Top of The records

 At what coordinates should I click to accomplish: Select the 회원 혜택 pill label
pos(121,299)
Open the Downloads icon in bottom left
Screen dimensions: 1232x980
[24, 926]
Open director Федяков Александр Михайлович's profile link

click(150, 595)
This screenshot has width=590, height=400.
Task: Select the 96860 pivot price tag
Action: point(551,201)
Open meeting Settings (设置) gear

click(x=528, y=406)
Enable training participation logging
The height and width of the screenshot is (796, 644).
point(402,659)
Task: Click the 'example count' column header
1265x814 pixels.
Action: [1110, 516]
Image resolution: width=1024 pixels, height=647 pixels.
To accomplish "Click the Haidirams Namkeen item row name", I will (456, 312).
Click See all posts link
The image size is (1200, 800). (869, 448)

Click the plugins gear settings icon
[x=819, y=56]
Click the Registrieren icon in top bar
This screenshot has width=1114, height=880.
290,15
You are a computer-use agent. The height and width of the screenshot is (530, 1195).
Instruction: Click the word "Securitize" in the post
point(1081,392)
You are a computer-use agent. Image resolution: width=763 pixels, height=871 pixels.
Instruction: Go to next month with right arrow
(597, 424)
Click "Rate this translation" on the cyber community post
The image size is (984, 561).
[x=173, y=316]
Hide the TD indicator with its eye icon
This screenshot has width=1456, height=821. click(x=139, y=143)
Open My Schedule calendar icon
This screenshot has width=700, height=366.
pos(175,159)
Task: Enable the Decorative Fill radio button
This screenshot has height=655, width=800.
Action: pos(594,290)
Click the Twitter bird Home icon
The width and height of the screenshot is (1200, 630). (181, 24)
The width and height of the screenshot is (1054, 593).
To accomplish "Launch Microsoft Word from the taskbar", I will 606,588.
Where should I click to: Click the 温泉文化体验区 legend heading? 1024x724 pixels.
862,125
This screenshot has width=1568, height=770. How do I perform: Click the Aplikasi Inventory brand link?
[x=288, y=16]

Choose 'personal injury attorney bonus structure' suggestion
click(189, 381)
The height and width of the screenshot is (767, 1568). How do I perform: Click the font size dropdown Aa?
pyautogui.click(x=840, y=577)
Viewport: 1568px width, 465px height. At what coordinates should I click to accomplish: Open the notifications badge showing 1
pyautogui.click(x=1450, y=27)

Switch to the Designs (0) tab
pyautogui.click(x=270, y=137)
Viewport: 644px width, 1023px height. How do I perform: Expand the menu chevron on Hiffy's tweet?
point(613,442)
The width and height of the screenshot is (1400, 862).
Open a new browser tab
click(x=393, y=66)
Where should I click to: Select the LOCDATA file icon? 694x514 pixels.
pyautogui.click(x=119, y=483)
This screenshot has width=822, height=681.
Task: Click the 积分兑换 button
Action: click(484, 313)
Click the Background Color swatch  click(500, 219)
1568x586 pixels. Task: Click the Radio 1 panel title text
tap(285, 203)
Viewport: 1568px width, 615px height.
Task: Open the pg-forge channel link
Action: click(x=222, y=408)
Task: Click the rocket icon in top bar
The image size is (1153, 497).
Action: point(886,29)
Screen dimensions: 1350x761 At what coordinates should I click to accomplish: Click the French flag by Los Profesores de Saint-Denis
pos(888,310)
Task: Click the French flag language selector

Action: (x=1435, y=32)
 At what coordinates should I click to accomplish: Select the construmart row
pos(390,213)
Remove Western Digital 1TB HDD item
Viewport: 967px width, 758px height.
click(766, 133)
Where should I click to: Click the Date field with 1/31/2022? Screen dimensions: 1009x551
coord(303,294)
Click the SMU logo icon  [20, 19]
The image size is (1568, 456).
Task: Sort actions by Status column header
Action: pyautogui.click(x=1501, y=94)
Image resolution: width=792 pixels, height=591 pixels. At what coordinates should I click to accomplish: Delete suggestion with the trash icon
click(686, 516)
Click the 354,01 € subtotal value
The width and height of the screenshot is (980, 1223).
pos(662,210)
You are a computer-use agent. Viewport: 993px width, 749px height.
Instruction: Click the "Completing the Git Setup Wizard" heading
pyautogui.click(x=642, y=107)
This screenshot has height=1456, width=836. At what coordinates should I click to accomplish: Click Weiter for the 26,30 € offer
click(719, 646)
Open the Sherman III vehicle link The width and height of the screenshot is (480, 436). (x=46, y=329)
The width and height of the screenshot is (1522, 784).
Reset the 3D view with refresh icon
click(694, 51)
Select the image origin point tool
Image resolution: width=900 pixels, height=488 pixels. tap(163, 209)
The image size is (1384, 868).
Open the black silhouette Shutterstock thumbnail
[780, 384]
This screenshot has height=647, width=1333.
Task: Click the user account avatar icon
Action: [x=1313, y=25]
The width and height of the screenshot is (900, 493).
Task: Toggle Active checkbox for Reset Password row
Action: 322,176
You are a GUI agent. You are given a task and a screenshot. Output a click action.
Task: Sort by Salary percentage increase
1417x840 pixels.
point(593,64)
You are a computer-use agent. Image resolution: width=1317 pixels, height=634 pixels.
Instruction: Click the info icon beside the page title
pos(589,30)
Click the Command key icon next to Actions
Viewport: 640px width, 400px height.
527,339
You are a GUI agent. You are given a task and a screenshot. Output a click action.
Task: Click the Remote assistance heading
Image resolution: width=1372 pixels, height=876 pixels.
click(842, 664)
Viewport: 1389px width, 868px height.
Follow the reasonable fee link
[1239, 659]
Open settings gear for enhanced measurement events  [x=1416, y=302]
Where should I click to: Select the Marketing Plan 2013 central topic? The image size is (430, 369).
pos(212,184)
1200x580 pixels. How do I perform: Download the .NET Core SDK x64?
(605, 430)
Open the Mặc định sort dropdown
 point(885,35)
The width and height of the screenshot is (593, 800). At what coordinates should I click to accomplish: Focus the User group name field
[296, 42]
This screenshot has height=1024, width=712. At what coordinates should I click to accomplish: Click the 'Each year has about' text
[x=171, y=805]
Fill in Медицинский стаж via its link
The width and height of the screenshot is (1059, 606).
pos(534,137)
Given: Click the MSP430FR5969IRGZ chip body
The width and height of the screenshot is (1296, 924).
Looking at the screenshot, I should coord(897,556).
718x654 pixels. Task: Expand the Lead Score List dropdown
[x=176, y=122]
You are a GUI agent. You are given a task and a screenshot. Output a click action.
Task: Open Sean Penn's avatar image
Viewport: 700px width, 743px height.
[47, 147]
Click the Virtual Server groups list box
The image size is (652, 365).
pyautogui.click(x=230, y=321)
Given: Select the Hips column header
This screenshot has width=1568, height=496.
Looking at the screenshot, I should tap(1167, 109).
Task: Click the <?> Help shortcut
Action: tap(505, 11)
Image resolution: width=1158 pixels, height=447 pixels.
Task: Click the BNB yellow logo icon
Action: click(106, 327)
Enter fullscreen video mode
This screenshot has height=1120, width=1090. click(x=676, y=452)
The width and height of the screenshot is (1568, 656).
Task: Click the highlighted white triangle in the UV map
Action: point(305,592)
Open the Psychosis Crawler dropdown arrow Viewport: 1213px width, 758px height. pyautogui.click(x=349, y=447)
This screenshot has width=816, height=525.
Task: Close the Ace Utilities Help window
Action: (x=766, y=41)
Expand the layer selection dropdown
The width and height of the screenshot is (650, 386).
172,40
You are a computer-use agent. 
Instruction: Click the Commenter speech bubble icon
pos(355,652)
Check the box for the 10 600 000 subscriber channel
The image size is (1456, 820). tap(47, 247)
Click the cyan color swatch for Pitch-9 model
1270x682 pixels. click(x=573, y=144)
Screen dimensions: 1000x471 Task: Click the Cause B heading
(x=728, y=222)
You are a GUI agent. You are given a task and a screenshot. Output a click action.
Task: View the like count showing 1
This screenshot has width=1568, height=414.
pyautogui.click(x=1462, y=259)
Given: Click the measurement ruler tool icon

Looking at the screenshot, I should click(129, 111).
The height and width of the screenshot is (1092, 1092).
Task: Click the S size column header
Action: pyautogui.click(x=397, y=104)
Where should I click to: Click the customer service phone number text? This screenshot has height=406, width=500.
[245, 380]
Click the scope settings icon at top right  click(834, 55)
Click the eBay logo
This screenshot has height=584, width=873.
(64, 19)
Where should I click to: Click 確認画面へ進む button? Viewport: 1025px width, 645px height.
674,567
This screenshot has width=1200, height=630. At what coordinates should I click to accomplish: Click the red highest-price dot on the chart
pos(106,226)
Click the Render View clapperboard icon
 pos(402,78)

Bottom of The records

Looking through the records, copy out every line in which the word "will" is found.

To accomplish "Click the Haidirams Namkeen item row name", I will (456, 312).
To accomplish "Launch Microsoft Word from the taskbar", I will 606,588.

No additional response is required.